(Pixel coordinate grounding data)
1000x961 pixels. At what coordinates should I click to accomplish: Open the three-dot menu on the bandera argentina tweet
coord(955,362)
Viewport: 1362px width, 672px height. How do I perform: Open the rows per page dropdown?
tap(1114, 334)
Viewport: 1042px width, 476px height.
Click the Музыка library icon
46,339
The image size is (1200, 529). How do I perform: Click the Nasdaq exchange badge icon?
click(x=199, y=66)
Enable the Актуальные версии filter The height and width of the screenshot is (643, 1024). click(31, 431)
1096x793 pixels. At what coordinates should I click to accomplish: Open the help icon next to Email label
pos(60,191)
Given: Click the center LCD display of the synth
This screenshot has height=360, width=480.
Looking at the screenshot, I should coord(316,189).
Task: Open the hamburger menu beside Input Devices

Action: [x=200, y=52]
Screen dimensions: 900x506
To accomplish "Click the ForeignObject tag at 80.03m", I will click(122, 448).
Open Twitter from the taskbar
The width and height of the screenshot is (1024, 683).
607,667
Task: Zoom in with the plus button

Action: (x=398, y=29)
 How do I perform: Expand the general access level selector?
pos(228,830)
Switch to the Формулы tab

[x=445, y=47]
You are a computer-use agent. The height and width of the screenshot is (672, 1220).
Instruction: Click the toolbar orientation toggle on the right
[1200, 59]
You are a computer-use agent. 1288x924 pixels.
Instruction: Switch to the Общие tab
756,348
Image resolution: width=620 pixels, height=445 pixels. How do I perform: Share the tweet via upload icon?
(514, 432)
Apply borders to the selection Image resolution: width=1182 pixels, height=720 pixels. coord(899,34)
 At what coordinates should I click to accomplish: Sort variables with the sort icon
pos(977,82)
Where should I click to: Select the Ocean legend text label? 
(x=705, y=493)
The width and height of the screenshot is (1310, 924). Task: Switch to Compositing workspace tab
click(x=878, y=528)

Brief >>
"computer" is the word to look for; copy every line of the data that has it.

Result >>
You are a computer-use agent. The height and width of the screenshot is (672, 1220).
You are a computer-use agent. 1288x924 pixels.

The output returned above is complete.